Redefine You and Find Your Inner Peace
This year has brought about many adjustments to families and individuals. Life has changed in so many ways. Marriages have ended and loved ones lost. The world has been in chaos due to the pandemic of COVID, racial tensions, political discord, financial and job crises, and environmental changes.
The holiday season can be one of the most challenging times of the year for many individuals and families. The pain and heartache can feel unbearable. It is often difficult to imagine how you can celebrate when the one you love is not here to celebrate with you. It is normal to feel guilty one moment and laugh the other. The emotional rollercoaster is part of the grieving process.
It is easy to focus on the negativity in the world and not recognize what to be grateful for, such as those little moments that make us laugh or give us joy. While focusing on what we cannot change, it is sometimes easy to forget the things and people we still have. We have memories of yesteryears and many other things to be grateful for today, we just need to refocus our energy and change our mindset. Many have often said to me, “How can I be grateful when I feel so alone?” My response to those individuals is to “focus on ‘you’ and lavish in those moments of peace and joy. You are not being selfish; instead, you are recentering, refocusing on yourself so you can be completely healthy.”
If you lost a loved one, they would want you to be happy at this time.
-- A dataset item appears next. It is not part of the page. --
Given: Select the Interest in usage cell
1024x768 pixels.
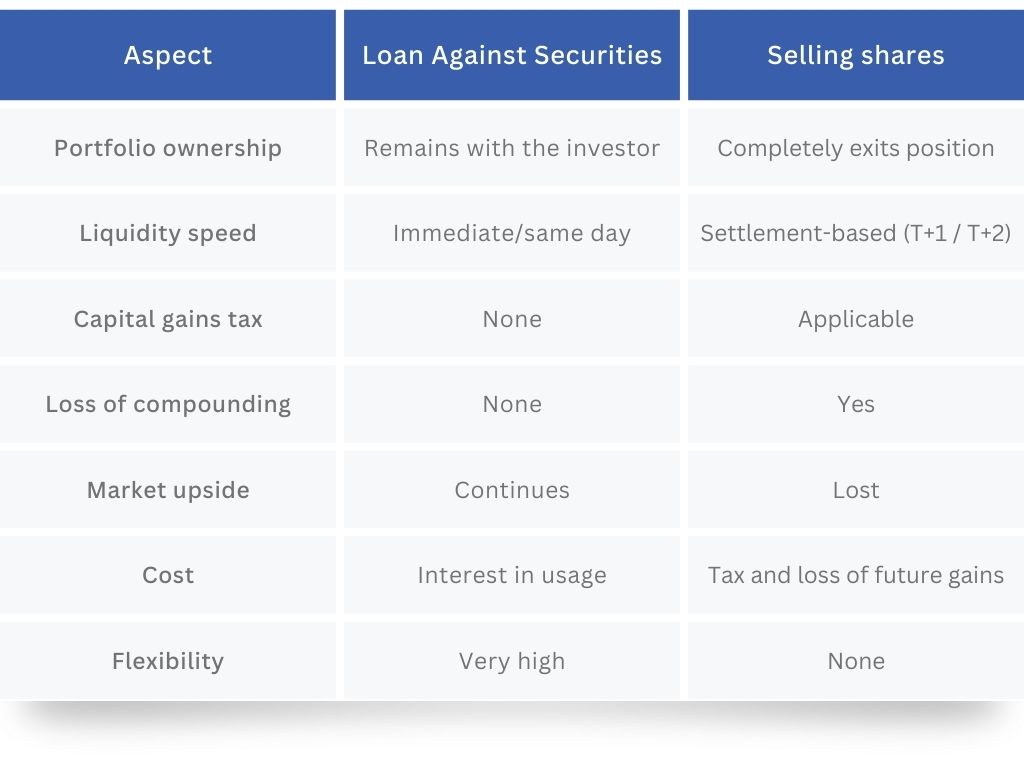Looking at the screenshot, I should [x=512, y=575].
If you are going through a divorce or separation, you are going through a process to reclaim yourself. I strongly advise anyone to have a support system, whether the support comes from your family, friends, or group members, to help you get through the challenging times, especially during the holidays. If you do not feel you have anyone to be with, then give your time and energy to a person or group that is less fortunate than you. Spending time safely volunteering will make you realize just how much there is to be grateful for.
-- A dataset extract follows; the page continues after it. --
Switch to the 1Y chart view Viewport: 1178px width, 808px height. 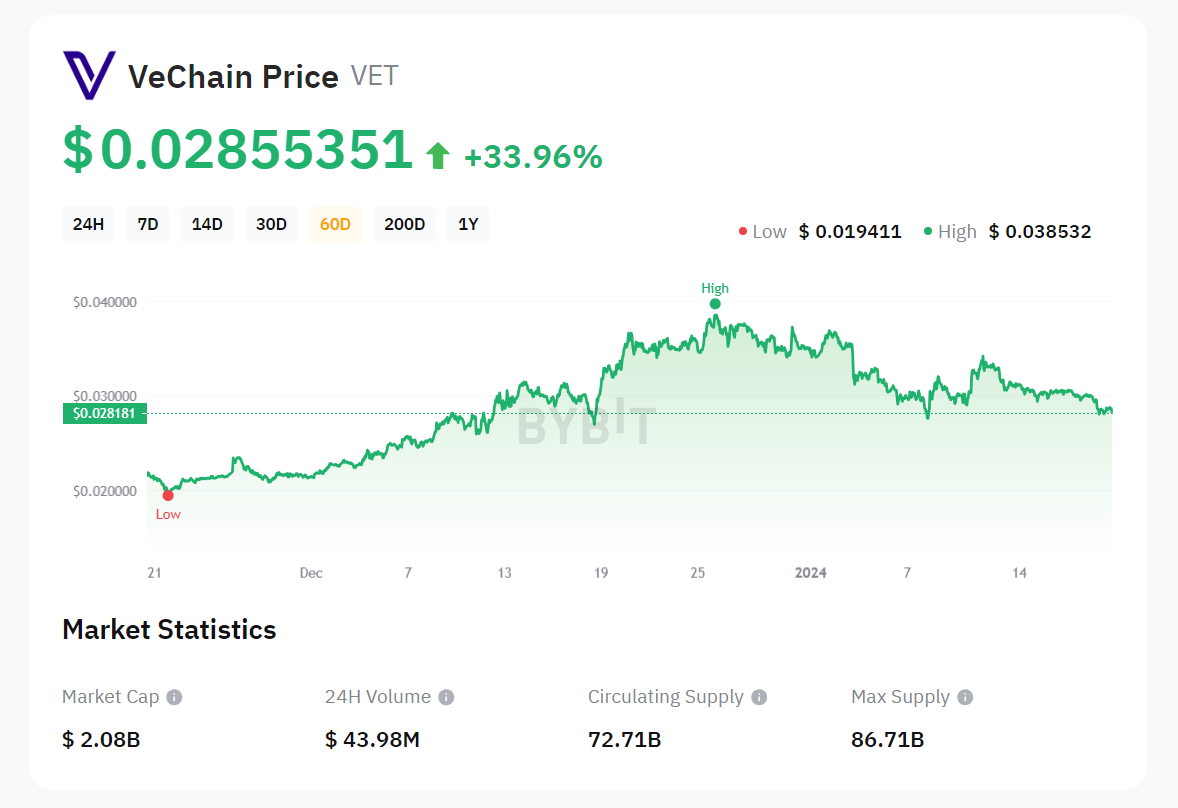coord(467,224)
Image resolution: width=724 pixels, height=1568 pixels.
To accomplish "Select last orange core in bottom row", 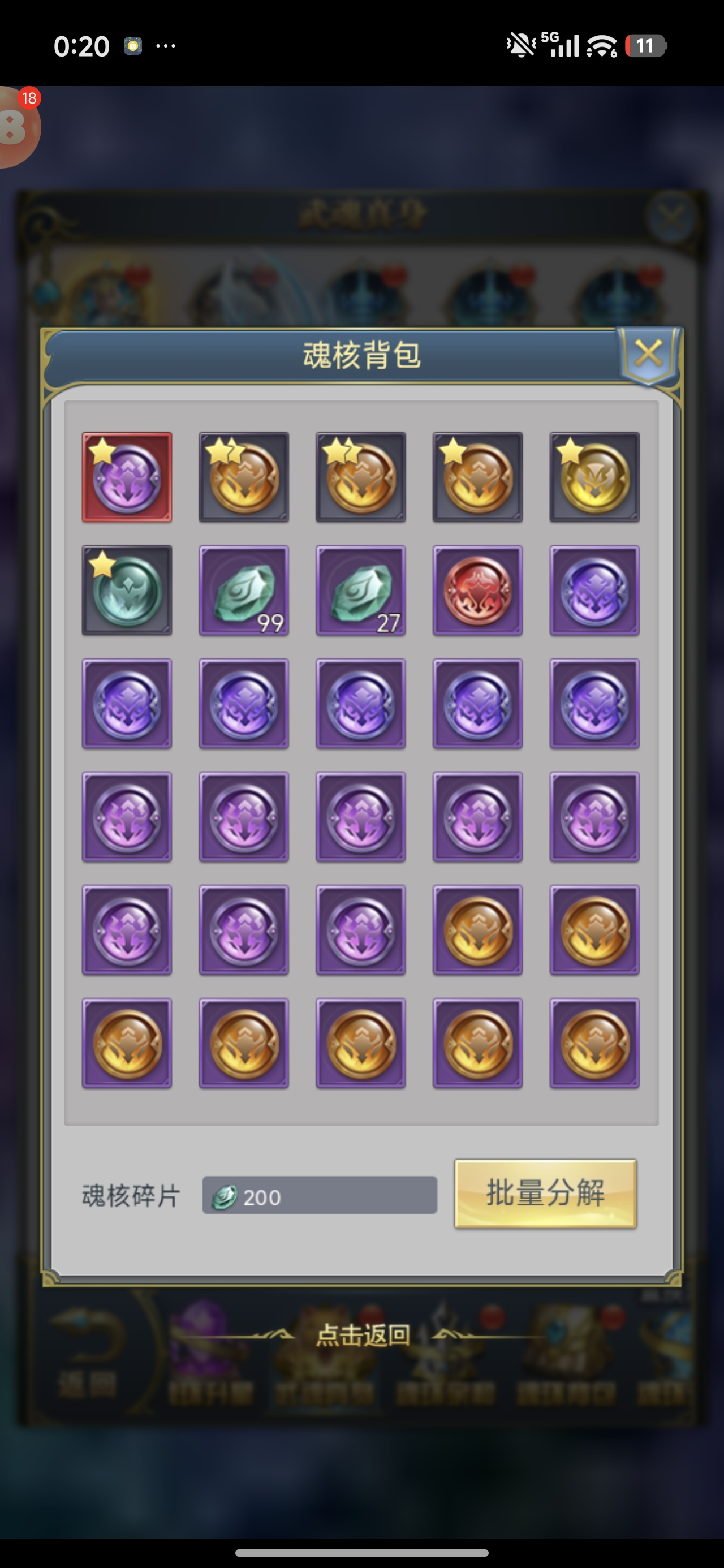I will 594,1043.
The goal of this holiday season is to redefine you and to find your inner peace. I understand that is easier said than done as you have lost so much, and it sometimes feels impossible to take one more step. The steps you must take are an active process. The course of action is like any other you make in your professional life: decision making, planning, and executing while ensuring you write it down so you can reflect on your progress later. Whatever you decide to do over the holidays, give the gift of “you” to you. This is the time to start new traditions and work on healing. You are worth it. I hope you look back at this holiday season in the future and recognize all the growth you made to improve your mental, emotional, and physical health.